La polarización de nuestra convivencia diaria, lo fácil que es irritar a alguien con conductas obviamente no destinadas a ello y lo vocal y viral de sus reacciones –muchas veces incluso con llamados al boicot antes que al diálogo–, están marcando nuestra sociedad como la del resto del mundo. Los historiadores nos dirán algún día si fueron las redes sociales, la pandemia, la desigualdad u otras las causas las que gatillaron el cambio, pero el hecho es que los efectos están presentes aquí y ahora, y su impacto puede ser implacable.
Las empresas y sus líderes miran este escenario como el capitán de un navío que ve nubes negras acumulándose en el horizonte, si es que ya no está en medio de la tormenta. Un estrategia corporativa exitosa requiere que las empresas aprendan a navegar en medio de las demandas y expectativas de los inversionistas, reguladores y grupos de interés que compiten entre sí por imponer sus prioridades.

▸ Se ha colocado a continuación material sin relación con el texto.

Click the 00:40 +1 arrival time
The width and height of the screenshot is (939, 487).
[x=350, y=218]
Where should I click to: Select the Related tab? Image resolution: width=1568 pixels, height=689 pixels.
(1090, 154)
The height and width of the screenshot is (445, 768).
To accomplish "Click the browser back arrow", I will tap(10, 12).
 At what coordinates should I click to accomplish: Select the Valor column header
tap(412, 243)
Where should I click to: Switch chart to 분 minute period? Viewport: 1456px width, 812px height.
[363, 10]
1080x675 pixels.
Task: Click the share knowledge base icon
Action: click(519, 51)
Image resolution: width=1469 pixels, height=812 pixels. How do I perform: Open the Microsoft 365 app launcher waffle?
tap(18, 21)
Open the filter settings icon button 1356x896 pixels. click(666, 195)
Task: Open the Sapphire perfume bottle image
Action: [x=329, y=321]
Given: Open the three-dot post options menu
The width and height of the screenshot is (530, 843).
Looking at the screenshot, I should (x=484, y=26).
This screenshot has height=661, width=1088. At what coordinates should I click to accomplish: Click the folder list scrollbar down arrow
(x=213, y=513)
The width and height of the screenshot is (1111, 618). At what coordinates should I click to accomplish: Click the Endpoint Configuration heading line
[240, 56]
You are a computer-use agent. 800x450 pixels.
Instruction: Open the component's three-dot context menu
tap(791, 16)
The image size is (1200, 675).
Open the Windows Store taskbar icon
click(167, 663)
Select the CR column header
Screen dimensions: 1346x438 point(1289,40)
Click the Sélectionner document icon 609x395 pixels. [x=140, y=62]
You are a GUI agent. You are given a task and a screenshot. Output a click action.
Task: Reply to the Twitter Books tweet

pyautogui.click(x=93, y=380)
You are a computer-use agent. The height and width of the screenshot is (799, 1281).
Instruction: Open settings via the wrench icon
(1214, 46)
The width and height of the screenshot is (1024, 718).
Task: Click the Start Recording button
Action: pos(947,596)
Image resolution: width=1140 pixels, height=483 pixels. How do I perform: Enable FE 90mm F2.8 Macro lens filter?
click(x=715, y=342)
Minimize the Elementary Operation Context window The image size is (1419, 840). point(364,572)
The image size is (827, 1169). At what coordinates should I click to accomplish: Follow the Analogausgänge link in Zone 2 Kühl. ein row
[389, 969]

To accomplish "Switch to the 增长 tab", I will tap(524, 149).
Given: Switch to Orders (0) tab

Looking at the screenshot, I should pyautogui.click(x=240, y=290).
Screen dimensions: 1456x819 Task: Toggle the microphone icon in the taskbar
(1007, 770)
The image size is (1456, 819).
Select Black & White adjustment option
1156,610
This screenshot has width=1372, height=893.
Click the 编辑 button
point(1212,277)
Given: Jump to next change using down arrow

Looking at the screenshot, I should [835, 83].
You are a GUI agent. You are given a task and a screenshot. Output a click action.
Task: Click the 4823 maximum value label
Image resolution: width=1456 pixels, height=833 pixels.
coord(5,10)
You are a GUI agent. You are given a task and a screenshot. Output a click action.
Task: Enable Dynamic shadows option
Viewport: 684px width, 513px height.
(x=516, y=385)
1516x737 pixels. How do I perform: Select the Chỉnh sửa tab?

El hecho de abrazar alguna de esas prioridades se ha vuelto, en muchas ocasiones, un riesgo en sí mismo y un gesto expuesto a la interpretación política, que inmediatamente generará aplausos de un lado y detractores del otro. Incluso tratar de mantenerse al margen puede ser interpretado como un acto político, de complicidad o indolencia. Algo parecido ocurre con el riesgo que generan las sucesivas crisis, que pueden desbaratar cadenas de suministro y rutas comerciales, o transformar las fechas de las elecciones en hitos de la agenda corporativa.
Directorios y gerencias se ven cada vez más necesitados de evaluar su riesgo político, medir su potencial exposición, calibrar y alinearse sobre cómo y cuándo puede ser apropiado adoptar o abandonar una postura pública sobre materias del negocio, asuntos sociales o ambientales, y tener preparada una respuesta por si la reacción es adversa.
Una reciente columna del Financial Times argumenta que la política se ha ido transformando en un riesgo de tal magnitud, que ya va siendo hora de que toda empresa grande tenga un experto a cargo de las “relaciones gubernamentales”, que la ayude a diseñar su propia política exterior y diplomacia.
No se refiere a la práctica de incorporar como directores a personas que fueron ministros, senadores o diputados, cuya influencia y contactos van depreciándose paulatinamente, o de golpe, si su coalición pierde el poder. Argumenta que ya no es el tiempo de influencias en las sombras, ni de amiguismos.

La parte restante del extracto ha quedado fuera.